When I contacted the number he told me to give him a minute as he was not far away from the hotel.
What stood out for me was his patience owing to the fact that he is a busy man because I would imagine the amount of task bestowed on him as the Group Head of card business in charge of 32 African countries where Ecobank Group operates which translates to ensuring that ATM machines and cards are up throughout to enable the lender’s 11.1 million customers access their money without delays or any disappointment.
“So Ghana is the control center of Ecobank’s cards, this is where we power our cards and also ensures smooth operations of the bank’s 2,773 ATms across the continent, I am in charge of the business,” he says in an interview.
Meet Paul Ondiwa, Kenya’s card 'ambassador', a career that has seen him travel widely to share knowledge with his peers across the World.
Ecobank is not his first station, he has worked with Barclays bank in its card business both in Kenya and the United Kingdom and the pioneer technical person in building Metropol Credit Reference Bureau (CRB) system, a database which Kenyan banks now relies on to determine credit worthiness of borrowers before advancing loans.

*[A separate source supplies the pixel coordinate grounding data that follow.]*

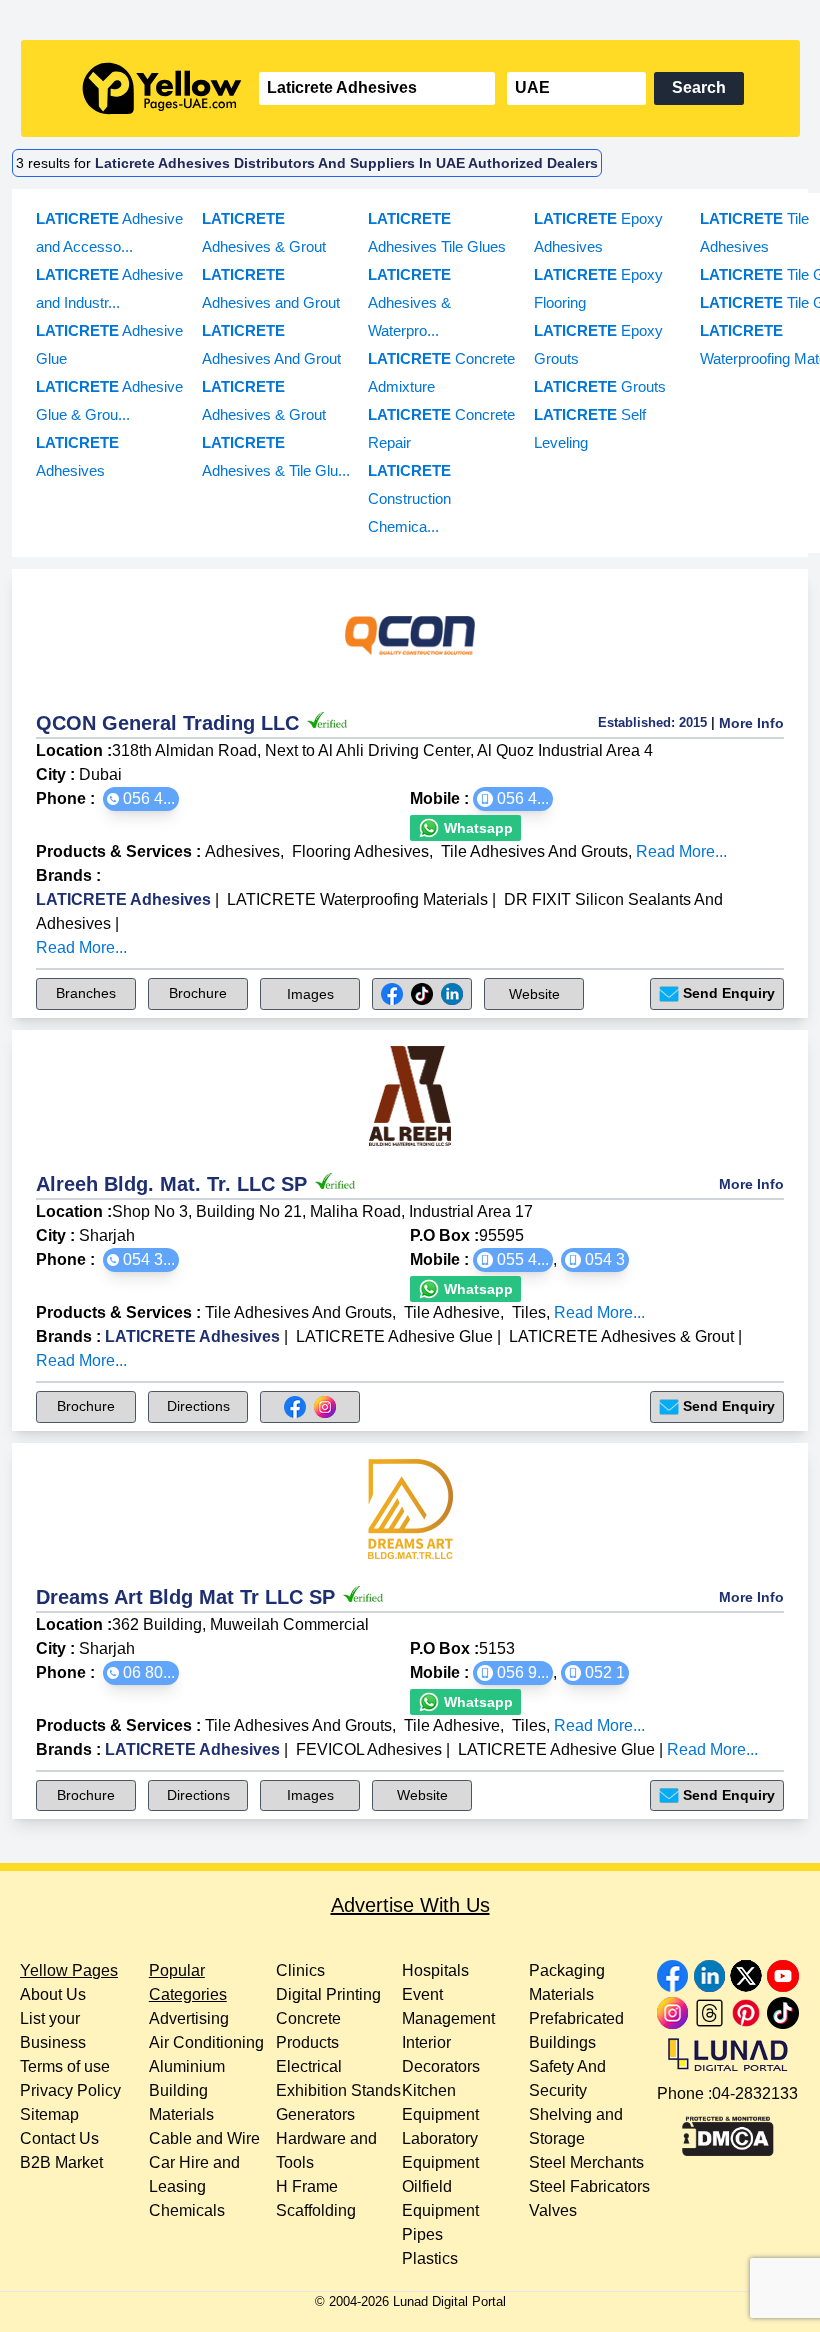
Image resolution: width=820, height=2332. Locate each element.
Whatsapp (476, 828)
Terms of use (65, 2066)
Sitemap (49, 2114)
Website (534, 994)
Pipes (422, 2234)
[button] (141, 799)
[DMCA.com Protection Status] (728, 2131)
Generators (315, 2114)
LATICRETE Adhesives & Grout (621, 1336)
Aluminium (187, 2066)
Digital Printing (328, 1994)
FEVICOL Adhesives (369, 1749)
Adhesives (242, 851)
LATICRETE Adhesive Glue (394, 1336)
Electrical (309, 2066)
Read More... (681, 851)
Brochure (198, 993)
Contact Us (59, 2138)
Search (699, 87)
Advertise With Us (410, 1905)
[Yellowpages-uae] (162, 88)
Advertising (189, 2018)
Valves (553, 2210)
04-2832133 (755, 2093)
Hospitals (435, 1970)
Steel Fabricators (589, 2186)
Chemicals (187, 2210)
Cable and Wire (204, 2138)
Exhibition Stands (338, 2090)
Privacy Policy (70, 2090)
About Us (53, 1994)
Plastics (430, 2258)
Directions (198, 1406)
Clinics (300, 1970)
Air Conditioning (206, 2042)
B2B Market (61, 2162)
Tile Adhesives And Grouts (534, 851)
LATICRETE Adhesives (123, 899)
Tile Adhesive (452, 1312)
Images (310, 994)
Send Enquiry (729, 993)
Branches (86, 993)
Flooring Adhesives (360, 851)
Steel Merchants (586, 2162)
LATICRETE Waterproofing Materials (357, 899)
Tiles (529, 1312)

The CRB services leverage full-file credit information sharing and alternative data sources from microfinance institutions, SACCOs, higher education loans board, utility firms, mobile phone companies and providers of goods and services on credit to help customers improve their access to finance and increase the credit providers’ capacity to lend profitably to more customers.
On request by any lender, the Metropol system gives credit history of anyone to help banks ascertain whether one is good or a bad debtor to avoid businesses running into problems of non-performing loans.
He recalls that before the system everything was chaotic as some people had developed a career in acquiring loans through dubious means such as printing fake salary slips to meet loan requirement and on defaulting some perfected in using their ID cards and passports alternately to get loans from different lenders without easily getting detected.
So in coming up with the system Ondiwa says they had to get more details from Kenya’s immigration department to seal the double use of passport and identification cards in obtaining loans.
“I am happy wherever I am seated because we somehow solved an issue that was headache to the banking industry, people’s credit ratings are now better and banks are making sense in their loan business,” he says.
In his current job as the Group Head of Card business for Ecobank, he oversees 32 countries where the lender operates. He says that since his appointment he has been able to champion changes that have improved the adoption of cards in the continent.
“My first job was to make the Group’s 32 affiliates competitive, I had to inject radical measures such as the idea of instant cards which has done away older model of shipping cards from Ghana where we are based to our branches across Africa,” he says that the older version was not time and cost sensitive.
“We have also done away with the paper pin and introduced online generated pin which has also been a milestone in our card business,” he says in an interview.
Operating in the field of technology, Ondiwa is kept on his toes knowing too well that what is knew today could be a junk the following day.
He predicts that card business will be no more in few years to come and this is supported by the high rate of mobile phone adoption in Africa.
“Imagine carrying more than two cards in your wallet, it will no longer be tenable and we have started thinking along those lines,” he says. “People now prefer to transact from their mobile phones and in countries such as Kenya the adoption of technology is huge where we are seeing infrastructure such as ATMs reducing,” he says.
He says Ecobank Group for instance has already commissioned a project on the possibility of integrating all the cards it offers into an app such that customers will only need their phones to access the plastic money.
During his time at the Barclays Bank he left a legacy which is building and expanding massively the bank’s acquiring infrastructure (ATMs and the Point of Sale) this was before he moved to Barclay card division in the United Kingdom.
The father of two sons (Sinani and Hawi) says keeping abreast with latest developments in the industry and talking to customers on the impact of his innovation has made him prevail.